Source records

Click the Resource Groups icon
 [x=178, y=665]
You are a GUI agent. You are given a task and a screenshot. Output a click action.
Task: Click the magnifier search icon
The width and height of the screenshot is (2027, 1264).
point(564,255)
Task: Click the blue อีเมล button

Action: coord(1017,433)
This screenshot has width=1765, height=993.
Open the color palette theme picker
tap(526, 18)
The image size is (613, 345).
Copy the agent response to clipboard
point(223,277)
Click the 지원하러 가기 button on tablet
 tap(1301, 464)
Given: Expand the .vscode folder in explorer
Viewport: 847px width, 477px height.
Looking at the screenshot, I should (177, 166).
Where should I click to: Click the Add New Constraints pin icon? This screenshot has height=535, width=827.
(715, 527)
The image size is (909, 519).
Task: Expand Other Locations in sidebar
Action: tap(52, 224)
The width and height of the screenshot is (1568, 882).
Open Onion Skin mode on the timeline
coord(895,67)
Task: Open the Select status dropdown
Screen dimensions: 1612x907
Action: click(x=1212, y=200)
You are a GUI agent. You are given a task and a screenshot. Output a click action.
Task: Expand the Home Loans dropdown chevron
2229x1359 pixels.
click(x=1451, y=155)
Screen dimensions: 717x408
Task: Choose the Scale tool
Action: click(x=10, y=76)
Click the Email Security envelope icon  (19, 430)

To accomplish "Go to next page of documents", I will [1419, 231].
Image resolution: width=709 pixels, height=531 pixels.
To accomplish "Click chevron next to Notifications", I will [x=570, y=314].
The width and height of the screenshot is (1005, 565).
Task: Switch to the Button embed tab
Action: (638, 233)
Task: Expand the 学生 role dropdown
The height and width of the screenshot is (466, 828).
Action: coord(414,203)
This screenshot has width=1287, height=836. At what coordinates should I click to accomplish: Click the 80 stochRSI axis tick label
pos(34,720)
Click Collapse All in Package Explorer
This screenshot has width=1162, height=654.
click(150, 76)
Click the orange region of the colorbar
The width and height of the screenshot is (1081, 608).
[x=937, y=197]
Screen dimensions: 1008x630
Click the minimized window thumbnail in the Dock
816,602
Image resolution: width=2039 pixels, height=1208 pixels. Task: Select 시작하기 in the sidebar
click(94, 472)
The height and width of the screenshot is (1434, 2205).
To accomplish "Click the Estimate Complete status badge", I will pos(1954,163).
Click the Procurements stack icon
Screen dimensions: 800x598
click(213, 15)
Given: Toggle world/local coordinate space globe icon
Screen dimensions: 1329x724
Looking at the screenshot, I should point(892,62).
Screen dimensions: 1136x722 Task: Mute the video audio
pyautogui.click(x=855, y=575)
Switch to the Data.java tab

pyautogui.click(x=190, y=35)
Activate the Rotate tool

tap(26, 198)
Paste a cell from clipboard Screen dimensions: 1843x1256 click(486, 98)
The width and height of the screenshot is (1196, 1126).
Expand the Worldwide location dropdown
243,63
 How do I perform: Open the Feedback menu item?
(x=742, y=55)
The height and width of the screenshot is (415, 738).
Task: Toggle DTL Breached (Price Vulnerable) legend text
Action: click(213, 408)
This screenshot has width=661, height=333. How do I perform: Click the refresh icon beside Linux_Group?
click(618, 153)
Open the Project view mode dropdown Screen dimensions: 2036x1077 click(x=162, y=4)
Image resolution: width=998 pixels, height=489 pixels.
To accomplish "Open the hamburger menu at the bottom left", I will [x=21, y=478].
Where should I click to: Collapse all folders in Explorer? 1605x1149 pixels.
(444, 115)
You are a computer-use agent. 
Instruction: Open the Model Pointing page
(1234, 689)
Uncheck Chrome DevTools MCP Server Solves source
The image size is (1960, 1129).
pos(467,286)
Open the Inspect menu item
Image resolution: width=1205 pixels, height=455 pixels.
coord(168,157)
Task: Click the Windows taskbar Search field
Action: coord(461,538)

**Exercise aim**
Above are some records. Print them all exactly.

**Response to this exercise**
Click the Resource Groups icon
 [x=178, y=665]
You are a GUI agent. You are given a task and a screenshot. Output a click action.
Task: Click the magnifier search icon
The width and height of the screenshot is (2027, 1264).
point(564,255)
Task: Click the blue อีเมล button

Action: coord(1017,433)
This screenshot has width=1765, height=993.
Open the color palette theme picker
tap(526, 18)
The image size is (613, 345).
Copy the agent response to clipboard
point(223,277)
Click the 지원하러 가기 button on tablet
 tap(1301, 464)
Given: Expand the .vscode folder in explorer
Viewport: 847px width, 477px height.
Looking at the screenshot, I should (177, 166).
Where should I click to: Click the Add New Constraints pin icon? This screenshot has height=535, width=827.
(715, 527)
The image size is (909, 519).
Task: Expand Other Locations in sidebar
Action: tap(52, 224)
The width and height of the screenshot is (1568, 882).
Open Onion Skin mode on the timeline
coord(895,67)
Task: Open the Select status dropdown
Screen dimensions: 1612x907
Action: click(x=1212, y=200)
You are a GUI agent. You are given a task and a screenshot. Output a click action.
Task: Expand the Home Loans dropdown chevron
2229x1359 pixels.
click(x=1451, y=155)
Screen dimensions: 717x408
Task: Choose the Scale tool
Action: click(x=10, y=76)
Click the Email Security envelope icon  (19, 430)

To accomplish "Go to next page of documents", I will [1419, 231].
Image resolution: width=709 pixels, height=531 pixels.
To accomplish "Click chevron next to Notifications", I will [x=570, y=314].
The width and height of the screenshot is (1005, 565).
Task: Switch to the Button embed tab
Action: (638, 233)
Task: Expand the 学生 role dropdown
The height and width of the screenshot is (466, 828).
Action: coord(414,203)
This screenshot has width=1287, height=836. At what coordinates should I click to accomplish: Click the 80 stochRSI axis tick label
pos(34,720)
Click Collapse All in Package Explorer
This screenshot has width=1162, height=654.
click(150, 76)
Click the orange region of the colorbar
The width and height of the screenshot is (1081, 608).
[x=937, y=197]
Screen dimensions: 1008x630
Click the minimized window thumbnail in the Dock
816,602
Image resolution: width=2039 pixels, height=1208 pixels. Task: Select 시작하기 in the sidebar
click(94, 472)
The height and width of the screenshot is (1434, 2205).
To accomplish "Click the Estimate Complete status badge", I will pos(1954,163).
Click the Procurements stack icon
Screen dimensions: 800x598
click(213, 15)
Given: Toggle world/local coordinate space globe icon
Screen dimensions: 1329x724
Looking at the screenshot, I should point(892,62).
Screen dimensions: 1136x722 Task: Mute the video audio
pyautogui.click(x=855, y=575)
Switch to the Data.java tab

pyautogui.click(x=190, y=35)
Activate the Rotate tool

tap(26, 198)
Paste a cell from clipboard Screen dimensions: 1843x1256 click(486, 98)
The width and height of the screenshot is (1196, 1126).
Expand the Worldwide location dropdown
243,63
 How do I perform: Open the Feedback menu item?
(x=742, y=55)
The height and width of the screenshot is (415, 738).
Task: Toggle DTL Breached (Price Vulnerable) legend text
Action: click(213, 408)
This screenshot has width=661, height=333. How do I perform: Click the refresh icon beside Linux_Group?
click(618, 153)
Open the Project view mode dropdown Screen dimensions: 2036x1077 click(x=162, y=4)
Image resolution: width=998 pixels, height=489 pixels.
To accomplish "Open the hamburger menu at the bottom left", I will [x=21, y=478].
Where should I click to: Collapse all folders in Explorer? 1605x1149 pixels.
(444, 115)
You are a computer-use agent. 
Instruction: Open the Model Pointing page
(1234, 689)
Uncheck Chrome DevTools MCP Server Solves source
The image size is (1960, 1129).
pos(467,286)
Open the Inspect menu item
Image resolution: width=1205 pixels, height=455 pixels.
coord(168,157)
Task: Click the Windows taskbar Search field
Action: coord(461,538)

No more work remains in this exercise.